Comer, uno de los más íntimos actos humanos -igual no conviene citar otros- depende de una serie de procesos de los que la mayoría de los comensales comunes son eliminados o alienados. Con frecuencia vivimos al margen de las personas que cultivan nuestros alimentos y, a menudo también, de las que los cocinan. No sabemos casi nada del sistema alimentario, aunque se nos atragantan las tonterías habituales de los foodies, los restaurantes de moda, los reality televisivos de tres al cuarto y, asombrosamente, se nos llena la boca hablando insulsamente de comida en cualquier lugar y circunstancia. Apenas interesa, sin embargo, familiarizarse con las alimentación a través de la verdadera cultura gastronómica. Enterarse, por ejemplo de que un buen yogur, algo que comemos con frecuencia, se elabora tradicionalmente con leche de vaca, cabra u oveja, y su mejor producción suele ser casera. Que para ello se calienta un litro de leche hasta que empieza a hervir, se cuece a fuego lento durante diez minutos y vierte en un cuenco. Luego, se mezclan dos cucharadas grandes de ese contenido con la leche tibia, y se añade a una fuente. Y que, además, envuelto en un trapo debe fermentar durante unas cinco horas en un lugar caliente. De esta forma se consigue el sivi tas yogurt, totalmente líquido. Si, de lo contrario, se envuelve en un trapo de algodón y se deja escurrir durante dos o tres horas, el resultado es el süzme yogurt, o yogur cuajado. De él proviene el labneh, el queso cremoso más popular del Próximo Oriente. Indagar en los procesos merece la pena para estar seguro de lo que comemos.

¿Pero realmente sabemos lo que hay en nuestro plato? Las personas que trabajan de sol a sol para cultivar y recolectar los alimentos a menudo viven a cientos de kilómetros de distancia. En la abundancia del supermercado, la comida parece rebosar por arte de magia y nunca nos vemos obligados a preguntarnos cómo llegó allí y después de qué trayecto. Un tomate, una naranja o un plátano recorren miles de kilómetros y pasan por muchas manos antes de recalar en un noruego y cuando lo hacen apenas queda rastro del viaje. A nosotros nos pasa con unas hojas de curry, un tarro de arenques o unos fideos japoneses.

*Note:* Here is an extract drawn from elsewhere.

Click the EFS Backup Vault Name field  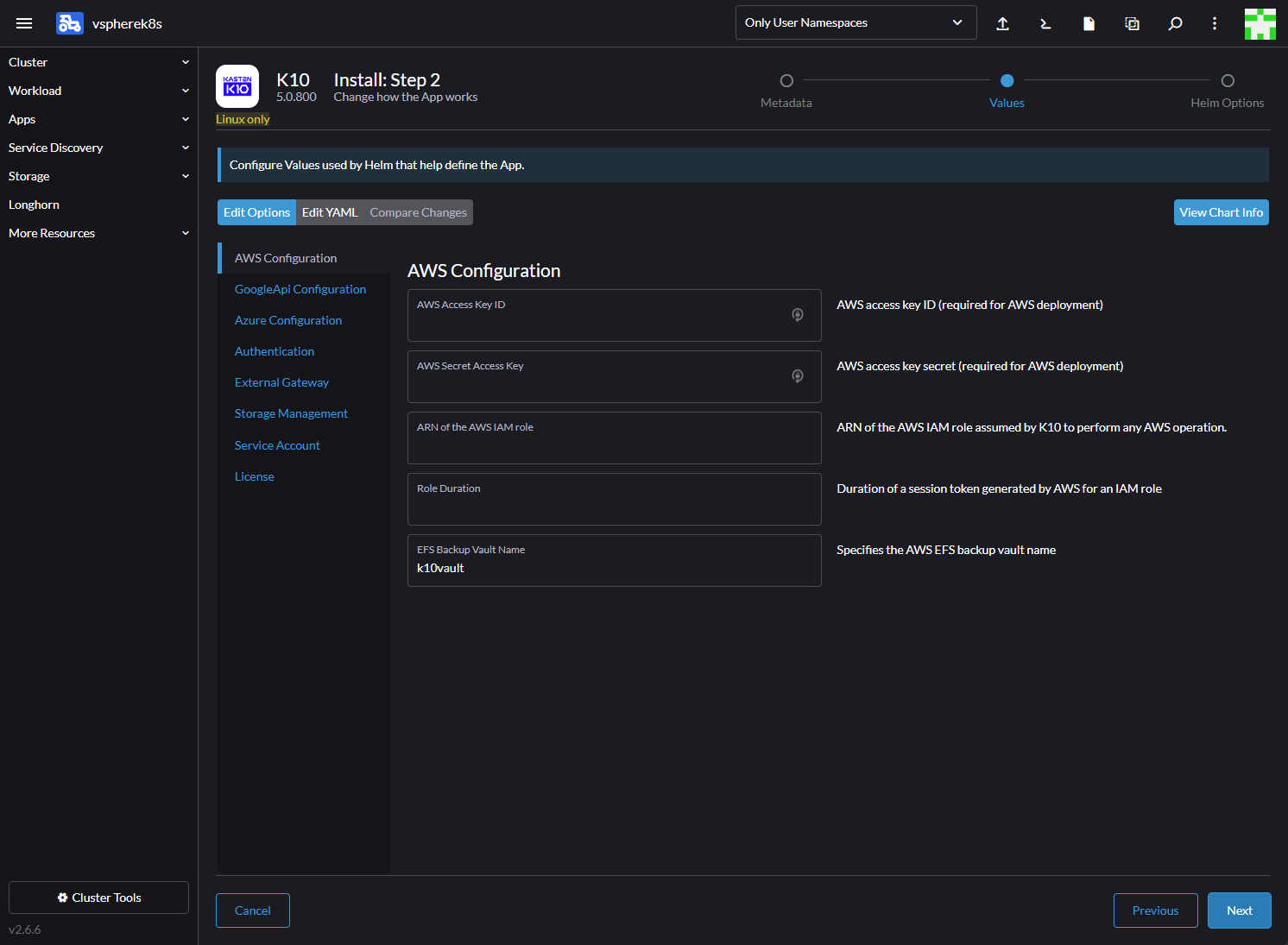(614, 568)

Casi nadie, salvo Martín Caparrós en su monumental crónica ensayo El hambre, se ha ocupado de reflexionar sobre la energía en la comida, una premisa importante para conectar la necesidad de alimentarse con la alimentación. "Comer es ensolarse", escribe el autor argentino. "Por ese proceso sorprendente que llamamos fotosíntesis, las plantas los atrapan y los transforman en materia digerible. El 10 % de la superficie terrestre del mundo, unos 15 millones de kilómetros cuadrados, un cuarto de hectárea por cada ser humano, se dedica a eso: a criar plantas que hacen la clorofila que sabe transformar la energía electromagnética del sol en energía química que produce las reacciones que transforman el dióxido de carbono de la atmósfera y el agua de las plantas en oxígeno que respiramos e hidratos de carbono que comemos".

La pregunta es qué se puede hacer para reformar las cadenas de suministro y volver a conectar a los consumidores con los alimentos que comen. Permitirá despejar dudas que surgen a menudo ¿Se puede confiar en la quinoa cultivada localmente? ¿Qué tienen que ver unos mangos cosechados en Canarias con cualquiera de las variedades indias? Mantener relaciones íntimas con la comida no debería ser un esfuerzo complicado. Puede resultar tan simple como usar los propios sentidos y comer con las manos, algo que ha acabado convirtiéndose en Occidente en una actividad subversiva. Es cierto que la dificultad puede venir a partir de ahora cuando, por razones de la pandemia, la prohibición de "no tocar" supera a la de "no mirar". De todas las contradicciones de la alimentación moderna, quizás lo más triste es la forma en que nos separamos de nuestros sentidos y, por tanto, nos negamos a disfrutar plenamente de ellos, los sonidos y los olores que aún podemos obtener al acercarnos a la comida. Aquí el discurso oficial de la gastrotontería, como suele ocurrir en la política, va por un lado y los hechos, por otro. El placer no siempre encaja en la ecuación, y la cultura aguarda en el limbo su oportunidad como suele ocurrir.